--- WHAT IS NEEDED ---
Take the records below and extract, word for word, the lines from the one containing "866x594 pixels." through the final line, inclusive. Omit pictures.

==== SOURCE DATA ====

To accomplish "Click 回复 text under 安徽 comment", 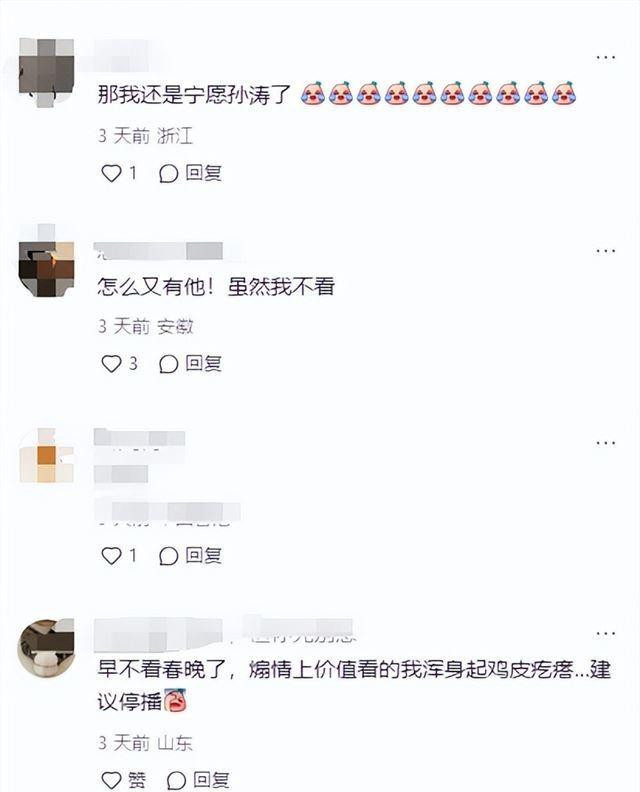I will point(204,363).

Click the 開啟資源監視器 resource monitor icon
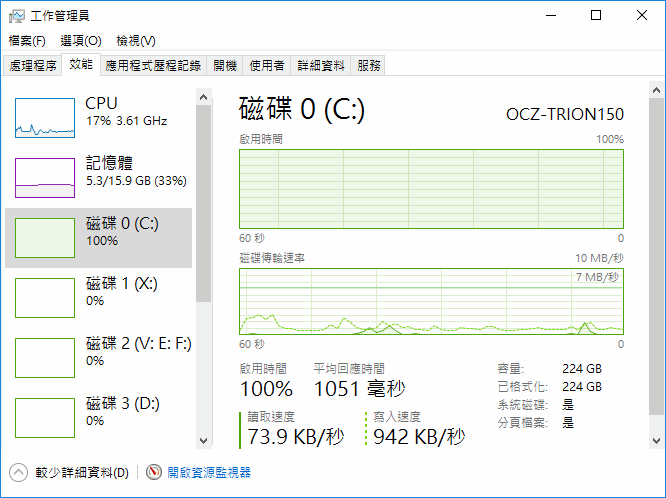154,472
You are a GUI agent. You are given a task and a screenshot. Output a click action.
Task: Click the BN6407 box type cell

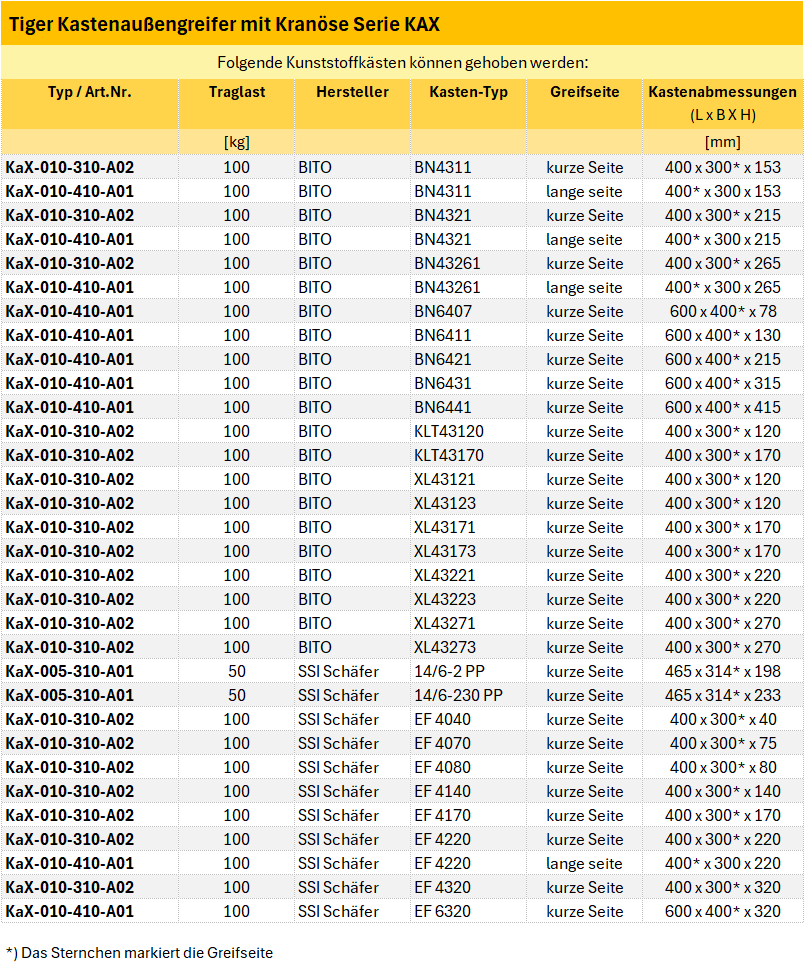click(x=443, y=311)
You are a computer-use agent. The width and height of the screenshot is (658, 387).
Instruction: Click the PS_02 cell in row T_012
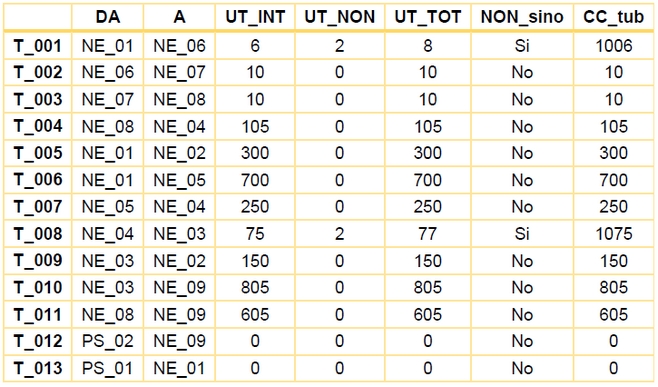pyautogui.click(x=108, y=341)
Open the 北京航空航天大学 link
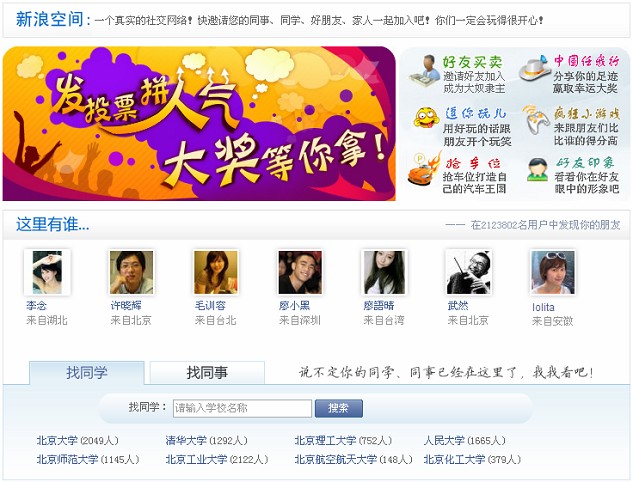Image resolution: width=633 pixels, height=482 pixels. tap(336, 459)
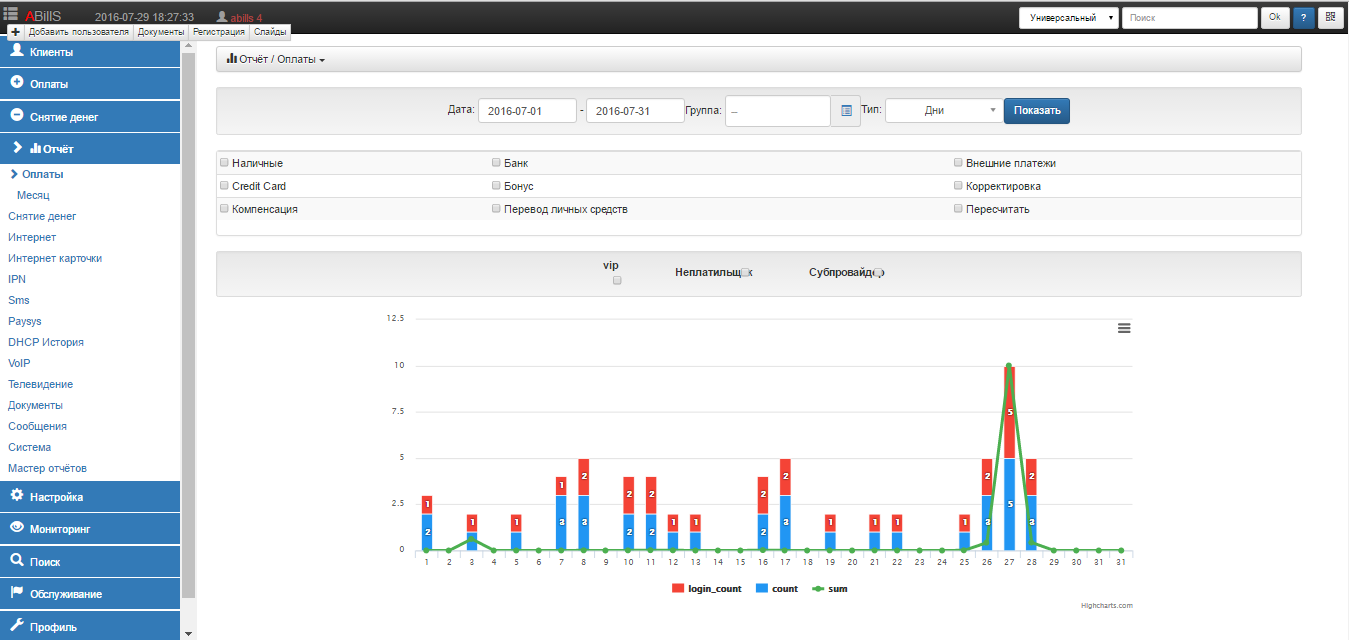Open the Универсальный search type dropdown
1349x640 pixels.
coord(1068,18)
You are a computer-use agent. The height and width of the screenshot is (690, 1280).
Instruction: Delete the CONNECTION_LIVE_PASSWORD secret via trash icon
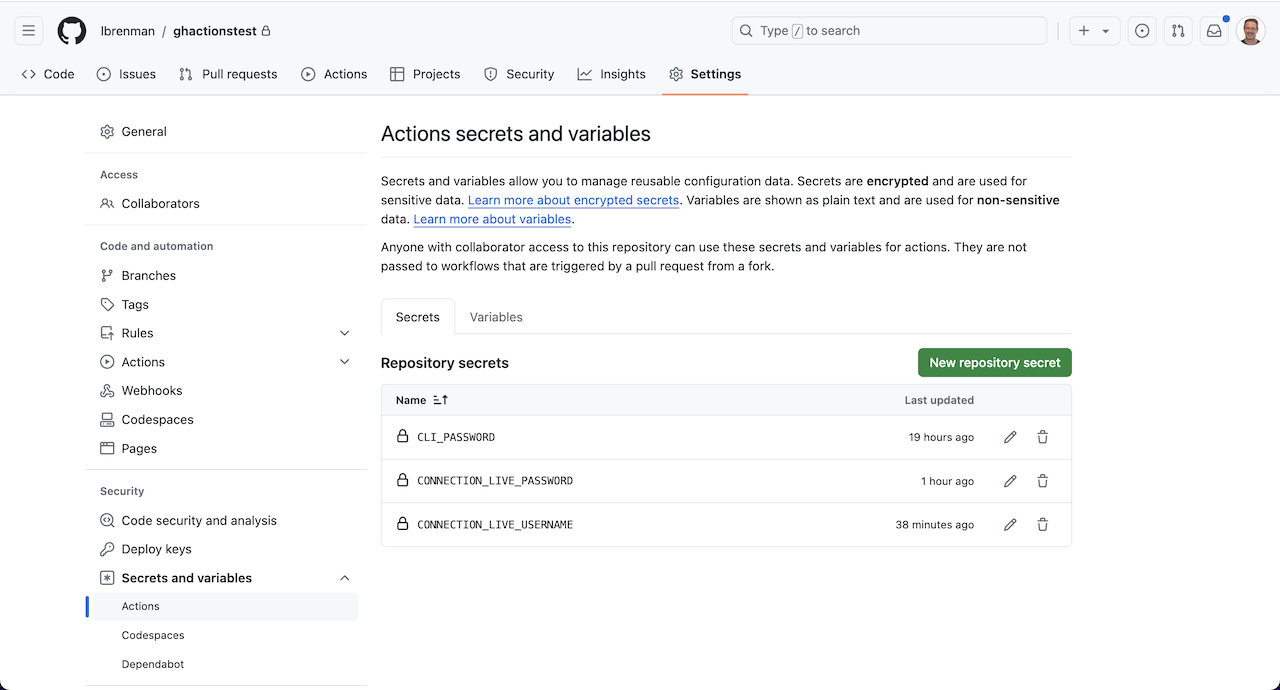pyautogui.click(x=1042, y=481)
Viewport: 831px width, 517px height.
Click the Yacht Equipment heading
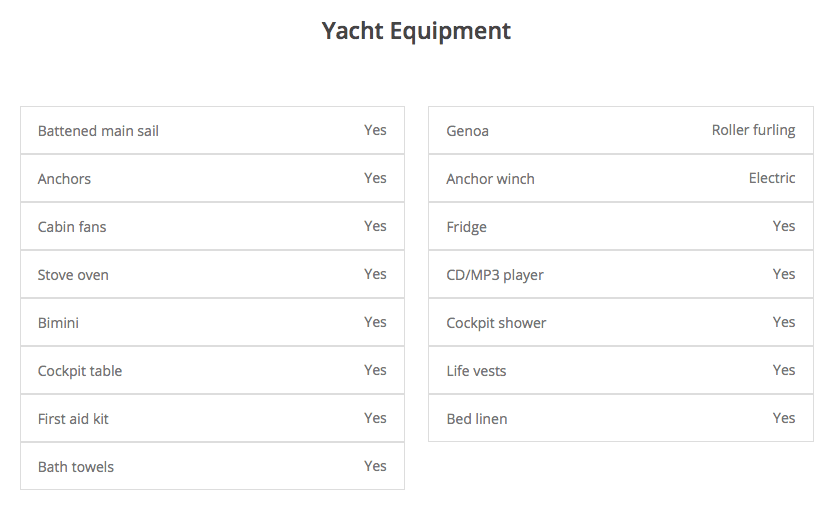pos(416,31)
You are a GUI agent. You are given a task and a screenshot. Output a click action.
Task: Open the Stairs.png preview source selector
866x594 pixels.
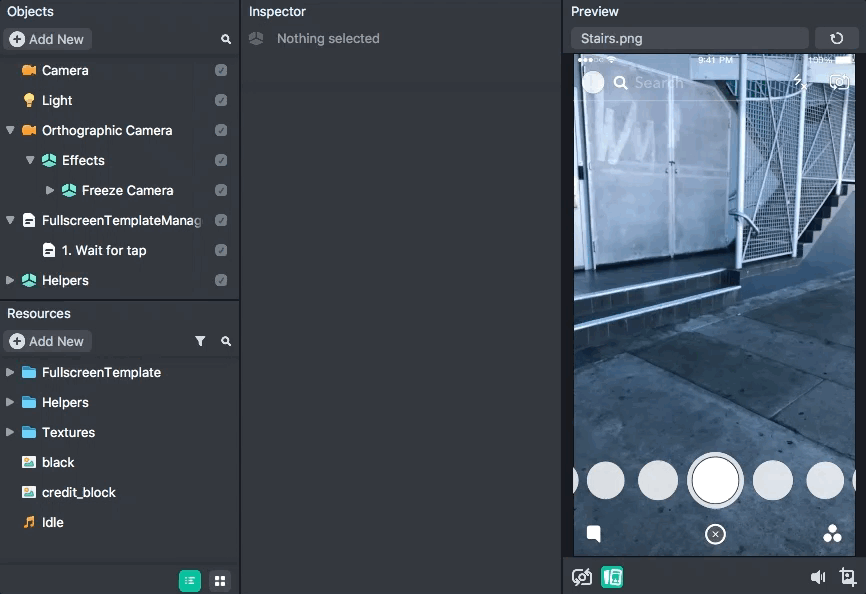point(689,39)
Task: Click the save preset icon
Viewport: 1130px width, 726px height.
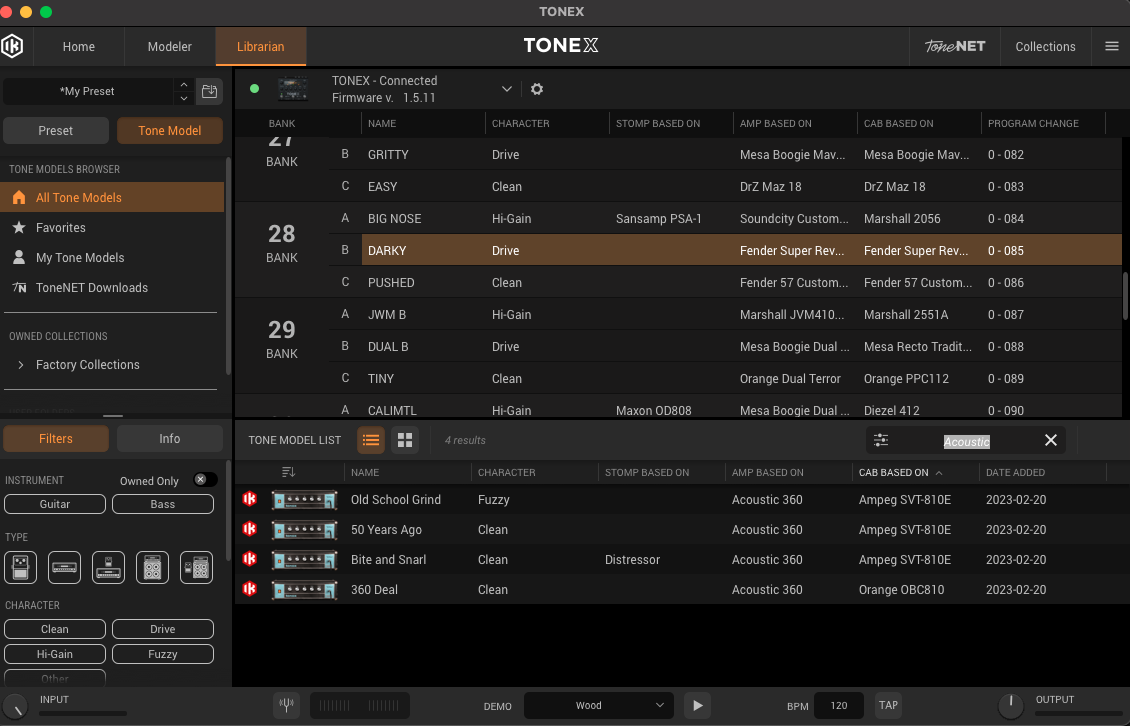Action: click(209, 91)
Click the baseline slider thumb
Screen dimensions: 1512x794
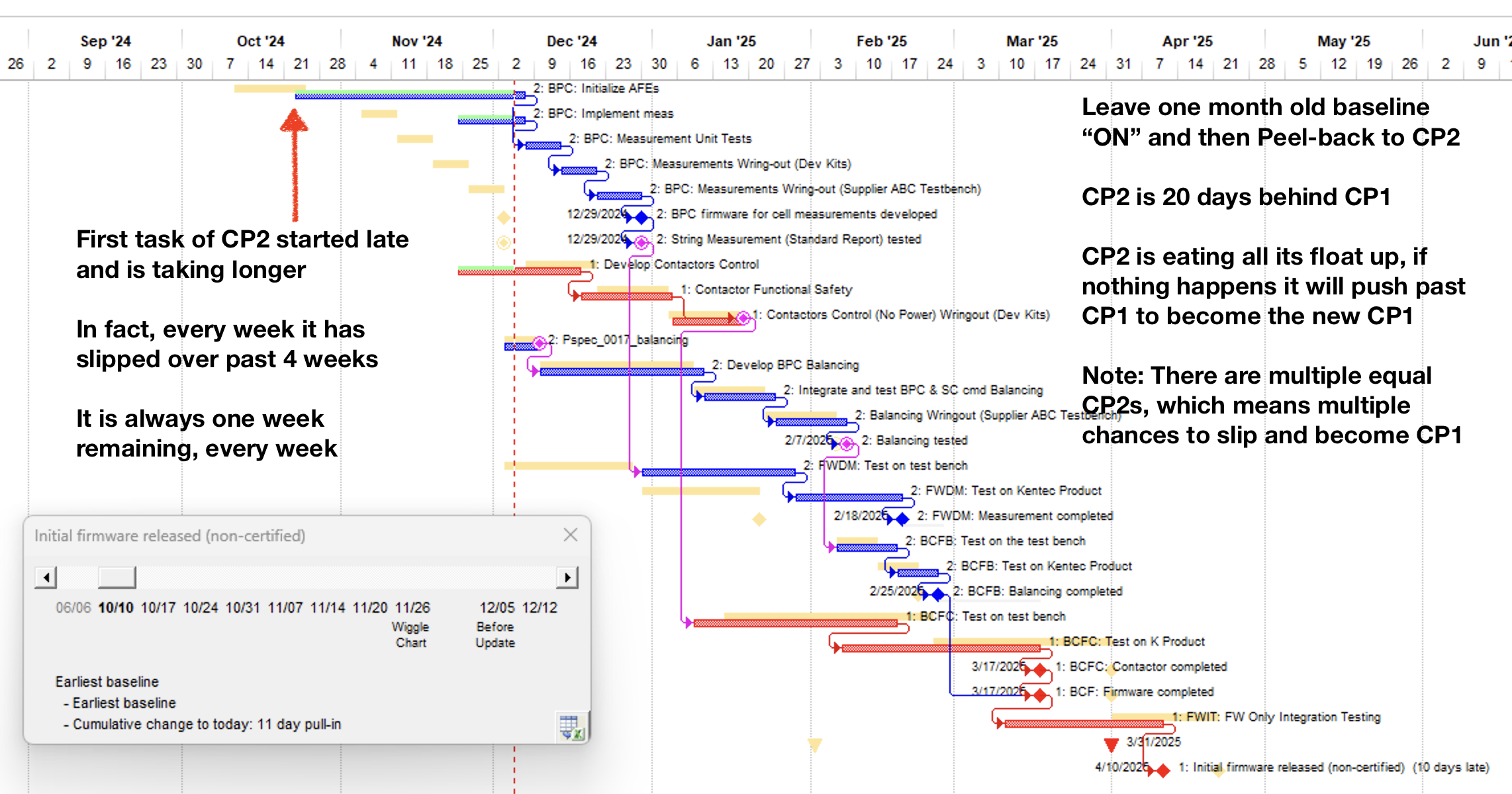tap(117, 578)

====

--- SOLUTION FOR THIS EXERCISE ---
866x594 pixels.
point(689,39)
Task: Click the save preset icon
Viewport: 1130px width, 726px height.
Action: click(209, 91)
Click the baseline slider thumb
Screen dimensions: 1512x794
tap(117, 578)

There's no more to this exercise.